La réalisation de travaux de rénovation ou de démolition dans un bâtiment soumet le donneur d’ordre ou maître d’ouvrage des travaux à une obligation essentielle lorsque le bien peut abriter des matériaux et produits amiantés, des revêtements plombifères ou tout autre élément en plomb : celle de faire réaliser un répérage amiante avant travaux (RAT) et un diagnostic plomb avant travaux. Le donneur d’ordre d’une grande enseigne parisienne qui n’avait pas mis en oeuvre ces contrôles immobiliers dans la totalité du bâtiment concerné par le projet de travaux a été doublement sanctionné : l’entreprise des travaux a abandonné le chantier en cours de réalisation et la cour d’appel de Paris l’a condamné le 12 juillet 2023 à verser une indemnité de plus de 103 000 euros égale au manque à gagner de l’entreprise concernée. Voici les faits.
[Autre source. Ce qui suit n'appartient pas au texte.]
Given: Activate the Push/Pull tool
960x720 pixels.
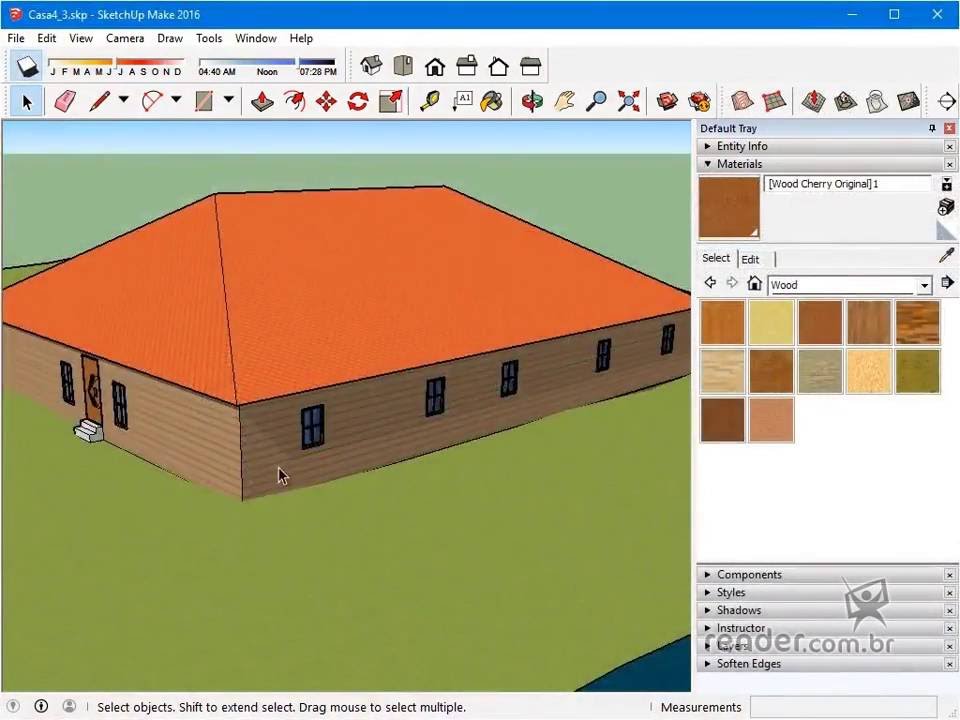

Face à des risques d’exposition à l’amiante ou au plomb en milieu professionnel ou privé, la réglementation amiante ne tolère aucun compromis. Un immeuble bâti qui fait l’objet de travaux doit être obligatoirement soumis à un RAT si son permis de construire a été délivré avant juillet 1997 et systématiquement à un diagnostic plomb avant travaux. En effet, il s’agit avant tout de protéger les futurs travailleurs du chantier de tout risque d’exposition aux poussières d’amiante ou de plomb. Dans cette affaire, le maître d’ouvrage d’importants travaux de réaménagement à réaliser dans les quatre étages d’une grande enseigne parisienne n’a pas rempli ses obligations de prévention sanitaire dans la totalité de la zone soumise aux travaux, et ce, malgré deux relances de l’entreprise générale du bâtiment, à savoir au démarrage du chantier et deux mois après. Celle-ci a donc fait valoir son droit de retrait de ce chantier coûteux (plus d’un demi-million d’euros) en prenant soin de faire valider sa décision par l’inspection du travail.
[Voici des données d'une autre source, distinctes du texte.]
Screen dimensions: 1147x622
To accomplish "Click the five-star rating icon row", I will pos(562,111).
Le 12 juillet 2023, la cour d’appel de Paris a infirmé le jugement prononcé en première instance à l’encontre de l’entreprise des travaux. En effet, le tribunal avait imputé à l’entreprise chargée des travaux la responsabilité de la rupture du contrat, compte tenu de sa décision en juillet 2015 de quitter le chantier qui avait démarré en mai 2015 et qui devait s’achever en octobre de la même année. De plus, à ce titre, elle n’avait pu obtenir d’autre compensation financière que celle de 50 000 euros pour les travaux déjà réalisés. L’entreprise des travaux réclamait en effet un remboursement plus conséquent au regard des travaux finis ainsi que concernant le matériel laissé sur place, les factures à payer aux sous-traitants, la perte de chiffre d’affaires, etc.
À l’inverse, la cour d’appel de Paris a considéré que le maitre d’ouvrage était le seul fautif au regard de l’interruption provisoire des travaux en raison de son manquement au regard de ses obligations de prévention des risques professionnels amiante et plomb. En effet, il avait fourni à l’entreprise des travaux un dossier de diagnostics immobiliers avant travaux incomplet. De plus, il n’avait rien fait pour régulariser la situation. Par conséquent, le marché a été résilié par la cour d’appel qui a condamné le donneur d’ordre à verser plus de 103 000 euros à l’entreprise du bâtiment « à titre d’indemnité compensatrice de la perte de marge brute ». Toutefois, aucun dédommagement supplémentaire n’a été accordé à l’entreprise des travaux pour satisfaire ses autres demandes.